05 janeiro 2011

Consulta a Nostradama



Depois de a prestigiada Journal of Psichology publicar um artigo no qual o pesquisador Daryl Bem, da Universidade de Cornell, afirmar que, sim, é possível predizer o futuro. Ainda argumentou: o que eu sei é que os dados que obtivemos indicam que é possível prever o futuro, mas é necessário mais investigação para explicar solidamente esse fenômeno. CB – Ciência 31/12/2011
Para tudo existe a primeira vez. A primeira sopa de espinafre, o primeiro galo na testa, o primeiro logro, a primeira transa, a primeira falha, a vigésima desculpa. Naturalmente, nem tudo acontece ao mesmo tempo e nem sempre nos lembramos da estréia de todos os fatos na nossa vida. Eu, por exemplo, não me lembro de ter encontrado com o síndico sem um pedido para aumentar a taxa de condomínio. Talvez a primeira vez nem tenha existido.
Pois o meu amigo se lembra da primeira ida a uma astróloga. Disse que na porta da frente havia um cartaz anunciando que Dona Safira predizia o futuro através da leitura de búzios, tarot ou bola de cristal. R$ 100,00 adiantados.
Jotabê é um sujeito incredulamente crédulo. Ou seja, desconfiado como roceiro quando vê uma escada rolante pela primeira vez. Vê, desconfia, examina, passa a acreditar e confiar. Aí sobe e desce como se houvesse escada rolante no galinheiro.
Tocou na campainha e uma mulher enrugada estendeu a mão cheia de anéis e ofereceu uma cadeira ao meu amigo. Este, sem dizer palavra, observou detalhadamente o ambiente multicolorido de velas e cheiros. Sentou-se na frente da mulher de vestido estampado de flores lilás e entregou uma nota verde.
– Eu quero que a senhora diga quantas moedas eu tenho no bolso da minha calça.
Ela recolheu as cartas e juntou num montinho. Fixou o olhar nos olhos de Jotabê e disse:
– O número de pratas do seu bolso reflete um ato passado que quer fazer presente. No cartaz está claro que Dona Safira prevê o futuro, não adivinha o agora. Entretanto eu antevejo que você vai tirar as moedas do bolso na primeira oportunidade.
Meu amigo colocou a mão no bolso e mostrou uma moeda do tempo do Império.
– A senhora acertou. É prata, sim. Eu vim aqui para saber do meu destino na empresa em que trabalho.
– Você ainda não faz por merecer uma promoção. – Foi a resposta rápida. – São cem reais.
– Mas a senhora nem consultou as cartas, os búzios ou a bola!
– Não é preciso. É uma resposta padrão. Nada se consegue sem esforço.
– Onde estão os búzios?
– Minha filha levou. Outra pergunta. Mais cem reais.
– Mas isso é picaretagem. A senhora não é astróloga coisa nenhuma.
– Em nenhum momento eu disse isso. Você entrou, me deu cem reais e deduziu que eu era a minha filha. Eu deduzi que ia ganhar dinheiro fácil.
Jotabê disse que se levantou, falou dois palavrões, virou as costas, saiu e bateu a porta.
Odiou-se pela nota perdida, pela moeda esquecida, pela fé abalada e principalmente por ter sido logrado com tanta estupidez.
Se as pessoas pudessem prever o futuro, ele não entraria por aquela porta, nem a primeira vez.

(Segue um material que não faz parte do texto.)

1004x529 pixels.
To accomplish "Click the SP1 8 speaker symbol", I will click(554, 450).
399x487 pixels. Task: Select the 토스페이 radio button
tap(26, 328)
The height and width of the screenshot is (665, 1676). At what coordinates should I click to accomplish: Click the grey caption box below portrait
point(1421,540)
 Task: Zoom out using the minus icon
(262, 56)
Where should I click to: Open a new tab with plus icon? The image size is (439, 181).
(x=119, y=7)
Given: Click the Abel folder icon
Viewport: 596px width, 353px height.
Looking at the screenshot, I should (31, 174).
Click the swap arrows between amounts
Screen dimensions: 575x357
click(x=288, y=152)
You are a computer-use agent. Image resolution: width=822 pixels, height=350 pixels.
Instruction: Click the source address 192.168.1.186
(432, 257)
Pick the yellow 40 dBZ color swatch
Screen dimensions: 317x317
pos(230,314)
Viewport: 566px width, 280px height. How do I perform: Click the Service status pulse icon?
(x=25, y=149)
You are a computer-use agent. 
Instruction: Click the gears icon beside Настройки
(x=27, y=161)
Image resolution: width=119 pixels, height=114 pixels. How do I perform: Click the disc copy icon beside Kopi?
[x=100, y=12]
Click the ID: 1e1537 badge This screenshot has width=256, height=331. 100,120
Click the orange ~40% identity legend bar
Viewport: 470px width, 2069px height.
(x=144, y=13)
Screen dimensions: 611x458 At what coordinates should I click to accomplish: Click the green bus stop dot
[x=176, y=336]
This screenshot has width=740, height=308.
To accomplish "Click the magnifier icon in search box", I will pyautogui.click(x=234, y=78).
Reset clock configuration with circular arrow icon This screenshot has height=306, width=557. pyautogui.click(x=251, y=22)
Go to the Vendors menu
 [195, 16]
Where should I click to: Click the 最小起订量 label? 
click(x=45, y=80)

O Ano Novo chegou. Com ele renovam-se as energias para ser publicado numa grande mídia.
Acima, mais um conto inspirado em uma notícia do Correio Braziliense desta semana. A publicação no blog é sempre às quartas-feiras antes das 18 horas. Como numa coluna de jornal, o tamanho é fixo entre 2957 e 2997 caracteres.